◆ **What you will do**
When the line containing "Image resolution: width=812" is reached, begin reproducing lines exactly and continue through the last line of the records below.

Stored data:
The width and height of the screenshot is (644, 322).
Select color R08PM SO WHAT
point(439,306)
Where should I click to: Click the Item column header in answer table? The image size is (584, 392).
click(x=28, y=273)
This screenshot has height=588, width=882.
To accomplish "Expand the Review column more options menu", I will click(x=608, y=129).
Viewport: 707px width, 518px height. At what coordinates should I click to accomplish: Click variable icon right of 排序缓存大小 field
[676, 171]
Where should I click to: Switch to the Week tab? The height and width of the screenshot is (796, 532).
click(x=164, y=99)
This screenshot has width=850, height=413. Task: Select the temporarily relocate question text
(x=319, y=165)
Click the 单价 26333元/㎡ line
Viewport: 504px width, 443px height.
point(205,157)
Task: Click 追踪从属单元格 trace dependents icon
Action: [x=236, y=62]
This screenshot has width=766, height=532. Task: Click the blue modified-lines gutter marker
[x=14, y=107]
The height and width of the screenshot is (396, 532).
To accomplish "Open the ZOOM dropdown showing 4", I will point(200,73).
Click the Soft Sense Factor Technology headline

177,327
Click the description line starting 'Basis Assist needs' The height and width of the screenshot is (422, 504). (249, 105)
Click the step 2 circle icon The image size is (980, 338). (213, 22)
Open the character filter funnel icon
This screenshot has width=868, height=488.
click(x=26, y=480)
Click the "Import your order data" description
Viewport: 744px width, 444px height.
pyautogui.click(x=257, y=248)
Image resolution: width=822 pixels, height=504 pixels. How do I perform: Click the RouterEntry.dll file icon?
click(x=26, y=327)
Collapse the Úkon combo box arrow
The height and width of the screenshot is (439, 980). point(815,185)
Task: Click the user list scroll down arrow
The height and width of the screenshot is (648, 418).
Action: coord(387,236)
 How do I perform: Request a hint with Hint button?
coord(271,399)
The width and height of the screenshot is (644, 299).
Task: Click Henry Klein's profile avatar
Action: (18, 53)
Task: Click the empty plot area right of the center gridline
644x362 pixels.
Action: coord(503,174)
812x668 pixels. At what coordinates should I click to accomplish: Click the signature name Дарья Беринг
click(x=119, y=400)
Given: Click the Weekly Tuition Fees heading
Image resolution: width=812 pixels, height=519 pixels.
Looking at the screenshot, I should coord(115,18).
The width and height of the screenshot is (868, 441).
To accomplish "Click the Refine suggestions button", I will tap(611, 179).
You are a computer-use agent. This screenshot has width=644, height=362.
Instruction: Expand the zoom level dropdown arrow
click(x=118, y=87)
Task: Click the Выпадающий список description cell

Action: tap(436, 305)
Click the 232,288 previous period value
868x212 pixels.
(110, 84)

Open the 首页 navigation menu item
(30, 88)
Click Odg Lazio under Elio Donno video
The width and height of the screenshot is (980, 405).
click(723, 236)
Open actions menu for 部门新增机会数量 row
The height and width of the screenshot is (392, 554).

◆ **Output for this task**
Image resolution: width=812 pixels, height=519 pixels.
Looking at the screenshot, I should coord(115,18).
The width and height of the screenshot is (868, 441).
To accomplish "Click the Refine suggestions button", I will tap(611, 179).
You are a computer-use agent. This screenshot has width=644, height=362.
Instruction: Expand the zoom level dropdown arrow
click(x=118, y=87)
Task: Click the Выпадающий список description cell

Action: tap(436, 305)
Click the 232,288 previous period value
868x212 pixels.
(110, 84)

Open the 首页 navigation menu item
(30, 88)
Click Odg Lazio under Elio Donno video
The width and height of the screenshot is (980, 405).
click(723, 236)
Open actions menu for 部门新增机会数量 row
The height and width of the screenshot is (392, 554).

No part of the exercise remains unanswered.